マリンもユーリも、細心の注意を払っているとはいえ腕に突き刺さった針を引き抜いているのに、少年、スケェルスは薄目を開けてぼんやりと天井を見上げているだけで僅かな反応も示さなかった。

 魂を縛られている人間というのは、すべての感覚が麻痺してしまっているようだ。身体には体温がある。血も止血をしたらちゃんと止まった。普通に生活している人間となんらかわらない。感覚や意識、思考があるのかは分からない。

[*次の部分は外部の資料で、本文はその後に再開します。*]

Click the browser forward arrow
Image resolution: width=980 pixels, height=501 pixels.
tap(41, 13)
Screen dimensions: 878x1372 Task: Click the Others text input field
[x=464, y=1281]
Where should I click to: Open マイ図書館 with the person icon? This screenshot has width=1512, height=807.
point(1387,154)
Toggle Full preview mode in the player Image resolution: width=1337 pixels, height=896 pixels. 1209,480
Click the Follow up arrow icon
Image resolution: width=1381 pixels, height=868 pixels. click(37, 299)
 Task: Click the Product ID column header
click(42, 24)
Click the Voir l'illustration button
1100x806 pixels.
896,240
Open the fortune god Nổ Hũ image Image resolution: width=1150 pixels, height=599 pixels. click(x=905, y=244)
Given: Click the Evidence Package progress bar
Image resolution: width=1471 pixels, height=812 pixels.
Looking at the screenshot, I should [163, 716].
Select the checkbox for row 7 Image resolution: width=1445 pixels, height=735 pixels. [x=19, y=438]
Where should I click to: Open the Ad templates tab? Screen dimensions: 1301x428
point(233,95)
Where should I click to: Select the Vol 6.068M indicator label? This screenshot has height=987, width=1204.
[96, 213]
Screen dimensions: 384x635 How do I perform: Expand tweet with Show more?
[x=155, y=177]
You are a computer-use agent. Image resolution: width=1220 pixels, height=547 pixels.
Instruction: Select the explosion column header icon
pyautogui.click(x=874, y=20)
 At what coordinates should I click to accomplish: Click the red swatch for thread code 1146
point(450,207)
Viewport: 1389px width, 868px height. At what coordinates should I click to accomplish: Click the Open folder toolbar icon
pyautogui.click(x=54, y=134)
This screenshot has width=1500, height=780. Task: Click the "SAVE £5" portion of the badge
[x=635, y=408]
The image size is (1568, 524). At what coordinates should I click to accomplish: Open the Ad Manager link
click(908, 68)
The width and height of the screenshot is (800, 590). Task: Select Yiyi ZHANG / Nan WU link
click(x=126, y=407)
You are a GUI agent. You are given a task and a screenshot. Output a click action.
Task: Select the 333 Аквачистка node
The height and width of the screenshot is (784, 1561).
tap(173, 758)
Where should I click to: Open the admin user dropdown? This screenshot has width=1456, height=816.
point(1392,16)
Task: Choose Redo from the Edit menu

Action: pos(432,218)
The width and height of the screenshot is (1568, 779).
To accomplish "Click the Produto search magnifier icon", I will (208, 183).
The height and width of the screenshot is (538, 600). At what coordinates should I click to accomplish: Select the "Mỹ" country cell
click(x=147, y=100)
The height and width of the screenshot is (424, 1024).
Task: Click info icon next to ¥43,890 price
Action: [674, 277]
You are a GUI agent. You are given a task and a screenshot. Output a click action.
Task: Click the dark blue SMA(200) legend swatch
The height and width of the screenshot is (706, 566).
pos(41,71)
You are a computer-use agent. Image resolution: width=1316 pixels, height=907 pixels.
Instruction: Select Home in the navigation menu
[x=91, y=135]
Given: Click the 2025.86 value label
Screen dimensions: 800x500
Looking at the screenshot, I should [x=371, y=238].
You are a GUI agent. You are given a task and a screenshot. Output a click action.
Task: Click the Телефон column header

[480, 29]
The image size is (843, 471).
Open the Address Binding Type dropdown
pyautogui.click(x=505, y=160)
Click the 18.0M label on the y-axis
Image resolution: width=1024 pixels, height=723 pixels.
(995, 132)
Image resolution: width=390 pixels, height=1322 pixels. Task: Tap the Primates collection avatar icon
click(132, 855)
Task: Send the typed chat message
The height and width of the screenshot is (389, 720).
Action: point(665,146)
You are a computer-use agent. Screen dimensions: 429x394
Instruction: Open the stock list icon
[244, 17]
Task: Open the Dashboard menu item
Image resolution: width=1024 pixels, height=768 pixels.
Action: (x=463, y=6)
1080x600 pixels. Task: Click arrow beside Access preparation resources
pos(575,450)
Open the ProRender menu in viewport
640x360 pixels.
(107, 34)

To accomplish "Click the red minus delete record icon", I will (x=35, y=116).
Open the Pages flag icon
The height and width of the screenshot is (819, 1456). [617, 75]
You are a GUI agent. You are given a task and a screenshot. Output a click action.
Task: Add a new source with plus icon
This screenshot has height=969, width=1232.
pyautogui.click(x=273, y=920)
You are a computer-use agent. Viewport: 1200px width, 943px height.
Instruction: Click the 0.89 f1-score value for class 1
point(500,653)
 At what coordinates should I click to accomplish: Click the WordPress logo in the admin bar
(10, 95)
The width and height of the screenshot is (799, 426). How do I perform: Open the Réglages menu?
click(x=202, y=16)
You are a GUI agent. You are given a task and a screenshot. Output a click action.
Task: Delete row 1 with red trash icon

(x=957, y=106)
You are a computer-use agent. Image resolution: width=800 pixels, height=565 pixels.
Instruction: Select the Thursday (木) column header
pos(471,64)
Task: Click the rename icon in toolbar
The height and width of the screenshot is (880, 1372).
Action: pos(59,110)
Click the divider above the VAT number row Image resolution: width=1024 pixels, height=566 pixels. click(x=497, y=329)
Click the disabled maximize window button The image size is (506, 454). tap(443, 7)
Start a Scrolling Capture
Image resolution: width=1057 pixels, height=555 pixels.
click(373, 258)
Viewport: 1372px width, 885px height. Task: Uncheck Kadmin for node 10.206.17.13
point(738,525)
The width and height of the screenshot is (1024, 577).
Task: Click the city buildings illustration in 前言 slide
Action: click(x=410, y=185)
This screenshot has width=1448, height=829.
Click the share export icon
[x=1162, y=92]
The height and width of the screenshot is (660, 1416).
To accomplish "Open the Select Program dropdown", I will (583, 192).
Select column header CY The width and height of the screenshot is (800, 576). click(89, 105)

 ただ、指一本動かすこともできなくなってしまうのだと言うことをこの時始めて知り、どんなに体が正常に活動していても、これでは悲しいと思った。

「手伝って貰っても良いですか?」

 手当てを終えた少年の腕を肩に回させて、抱き起こしながらユーリが声を掛けてきた。

「あ、うん。ごめん。ぼんやりしちゃった」

 苦笑を浮かべるとユーリへ駆け寄り、反対の腕を自分の肩に回させると、ユーリと目配せをしてゆっくりと立ち上がらせた。

「驚きましたか?」

 三人で並んで歩くのがやっとの幅しかない狭い廊下を出口に向かって歩いている最中、ポツリとユーリが問い掛けてきた。

 普段はわざわざ三人で歩くことなどないが、今は二人で少年を支えているため、必然と並んで歩くことになる。

「正直、かなりね」

 ここで驚いてなどないと言っても、乾いた嘘だと簡単に見透かされることだろう。相手への敬意と些細なことで動揺などしないと言う虚勢のために否定をしたかったが、意味がないから正直に頷いた。

 ユーリは辛そうに小さく微笑むと、俯き加減に顔を伏せた。

「彼がこうなったのは私の所為なのです……」

 廊下を歩きながら、吐息を吐くようにポツリと囁いた。